Tout commence le matin du 11 novembre.
On dépose des fleurs à la statue de Strasbourg, place de la Concorde.
Puis, au fil des heures, la foule remonte les Champs-Élysées, fleurit de mille bouquets, de couronnes, la statue de Georges Clemenceau.
Un commissaire de police répète d’une voix douce : « Allons, pas d’attroupements, je vous en prie, c’est interdit. »
Soudain, des soldats allemands sautent d’une voiture, entourent la statue.

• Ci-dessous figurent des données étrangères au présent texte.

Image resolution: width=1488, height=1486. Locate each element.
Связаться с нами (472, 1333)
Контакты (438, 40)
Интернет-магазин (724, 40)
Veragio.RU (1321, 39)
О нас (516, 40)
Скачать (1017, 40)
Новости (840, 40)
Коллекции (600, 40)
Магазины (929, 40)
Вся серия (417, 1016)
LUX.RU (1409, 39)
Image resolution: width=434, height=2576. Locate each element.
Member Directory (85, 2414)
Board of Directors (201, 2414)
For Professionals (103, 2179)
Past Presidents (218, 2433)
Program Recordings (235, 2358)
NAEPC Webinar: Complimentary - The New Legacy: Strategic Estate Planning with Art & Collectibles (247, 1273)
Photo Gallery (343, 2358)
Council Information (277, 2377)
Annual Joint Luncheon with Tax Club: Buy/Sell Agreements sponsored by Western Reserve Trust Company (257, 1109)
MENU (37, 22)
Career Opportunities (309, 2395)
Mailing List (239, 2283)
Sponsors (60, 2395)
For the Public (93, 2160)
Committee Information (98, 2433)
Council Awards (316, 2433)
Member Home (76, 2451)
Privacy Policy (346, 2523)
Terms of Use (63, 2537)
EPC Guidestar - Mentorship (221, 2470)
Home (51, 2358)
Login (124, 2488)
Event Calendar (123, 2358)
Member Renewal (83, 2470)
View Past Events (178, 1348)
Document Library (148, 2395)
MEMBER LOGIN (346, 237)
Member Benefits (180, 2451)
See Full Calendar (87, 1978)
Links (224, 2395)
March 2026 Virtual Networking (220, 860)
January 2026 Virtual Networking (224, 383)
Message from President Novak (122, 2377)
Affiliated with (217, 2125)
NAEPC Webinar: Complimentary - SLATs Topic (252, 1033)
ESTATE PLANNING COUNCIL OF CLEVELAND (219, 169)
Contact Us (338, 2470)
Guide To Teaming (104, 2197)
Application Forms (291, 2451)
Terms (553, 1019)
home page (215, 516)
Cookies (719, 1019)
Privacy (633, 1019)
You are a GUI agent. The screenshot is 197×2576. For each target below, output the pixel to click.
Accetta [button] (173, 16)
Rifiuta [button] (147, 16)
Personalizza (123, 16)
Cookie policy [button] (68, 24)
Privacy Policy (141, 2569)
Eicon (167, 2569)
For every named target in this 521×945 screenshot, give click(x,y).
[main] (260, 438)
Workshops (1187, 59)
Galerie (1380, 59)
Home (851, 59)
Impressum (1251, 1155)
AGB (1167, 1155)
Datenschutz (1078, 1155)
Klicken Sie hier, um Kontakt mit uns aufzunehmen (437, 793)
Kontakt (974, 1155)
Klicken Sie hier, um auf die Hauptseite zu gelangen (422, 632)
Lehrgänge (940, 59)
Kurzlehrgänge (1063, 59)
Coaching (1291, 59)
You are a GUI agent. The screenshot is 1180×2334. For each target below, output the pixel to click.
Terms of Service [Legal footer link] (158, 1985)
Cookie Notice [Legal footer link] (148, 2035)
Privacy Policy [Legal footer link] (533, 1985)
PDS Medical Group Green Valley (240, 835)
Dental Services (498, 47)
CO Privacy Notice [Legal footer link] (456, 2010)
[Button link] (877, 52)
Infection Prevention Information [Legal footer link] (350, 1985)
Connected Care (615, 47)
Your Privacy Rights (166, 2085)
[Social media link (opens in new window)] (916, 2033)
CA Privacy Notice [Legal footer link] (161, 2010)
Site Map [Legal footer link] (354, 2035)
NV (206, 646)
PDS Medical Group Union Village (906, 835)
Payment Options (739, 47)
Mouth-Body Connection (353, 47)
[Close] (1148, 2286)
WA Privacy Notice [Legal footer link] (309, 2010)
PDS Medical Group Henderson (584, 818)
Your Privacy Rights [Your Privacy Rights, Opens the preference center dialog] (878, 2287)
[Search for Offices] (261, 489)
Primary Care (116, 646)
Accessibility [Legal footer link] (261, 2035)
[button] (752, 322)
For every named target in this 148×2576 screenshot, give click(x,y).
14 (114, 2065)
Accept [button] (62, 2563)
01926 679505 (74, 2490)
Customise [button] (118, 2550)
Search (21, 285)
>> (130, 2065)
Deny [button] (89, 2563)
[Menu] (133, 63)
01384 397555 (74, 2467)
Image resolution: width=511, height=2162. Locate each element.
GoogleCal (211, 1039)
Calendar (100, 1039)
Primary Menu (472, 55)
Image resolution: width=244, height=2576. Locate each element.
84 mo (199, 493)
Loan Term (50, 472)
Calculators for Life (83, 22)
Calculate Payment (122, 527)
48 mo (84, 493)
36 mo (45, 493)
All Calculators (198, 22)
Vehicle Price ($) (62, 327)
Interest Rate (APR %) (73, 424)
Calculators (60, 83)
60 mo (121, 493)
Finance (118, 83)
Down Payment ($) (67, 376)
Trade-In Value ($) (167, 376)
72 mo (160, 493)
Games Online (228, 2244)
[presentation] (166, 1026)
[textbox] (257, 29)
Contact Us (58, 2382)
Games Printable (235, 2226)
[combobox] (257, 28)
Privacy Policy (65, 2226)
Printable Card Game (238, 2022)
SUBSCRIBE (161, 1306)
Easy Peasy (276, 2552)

« Le commandant allemand ne veut pas de manifestation, répète le commissaire, il faut que ça finisse. »
Et tout à coup, à partir de 17 heures, des milliers de collégiens, de lycéens, des centaines d’étudiants emplissent l’esplanade de l’Arc de triomphe. D’autres arrivent en cortège, drapeau tricolore en tête, par l’avenue Victor-Hugo.
Des coups de feu éclatent.
Les véhicules chargés de soldats allemands zigzaguent sur la chaussée, les trottoirs, dispersent les manifestants.
Il y a des blessés. Des manifestants sont jetés dans les véhicules. Des SS, arme au poing, jaillissent du cinéma Le Biarritz.
Des coups de feu, des rafales à nouveau.
On chante La Marseillaise, puis le Chant du départ.
On crie « Vive la France », « À bas Pétain », « À bas Hitler ».
Les Allemands mettent des mitrailleuses en batterie, donnent des coups de crosse.
On se bat.
On assure qu’il y a une dizaine de morts, une centaine d’arrestations.
Ceux qu’on a jetés dans des camions bâchés, qu’on a conduits avenue de l’Opéra, où se trouve une Kommandantur, puis à la prison du Cherche-Midi, ont été roués de coups de poing et de pied, puis frappés à la matraque, avec la crosse des fusils.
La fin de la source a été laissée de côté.